• **Directions**: Print each line exactly, beginning with the one where "You are a computer-use" appears and ending at the last line below.

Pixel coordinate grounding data
Start of Block

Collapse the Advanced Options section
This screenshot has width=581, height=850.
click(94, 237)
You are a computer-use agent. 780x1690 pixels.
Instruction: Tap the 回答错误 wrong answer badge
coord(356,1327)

End of Block

• **Output below**:
You are a computer-use agent. 780x1690 pixels.
Instruction: Tap the 回答错误 wrong answer badge
coord(356,1327)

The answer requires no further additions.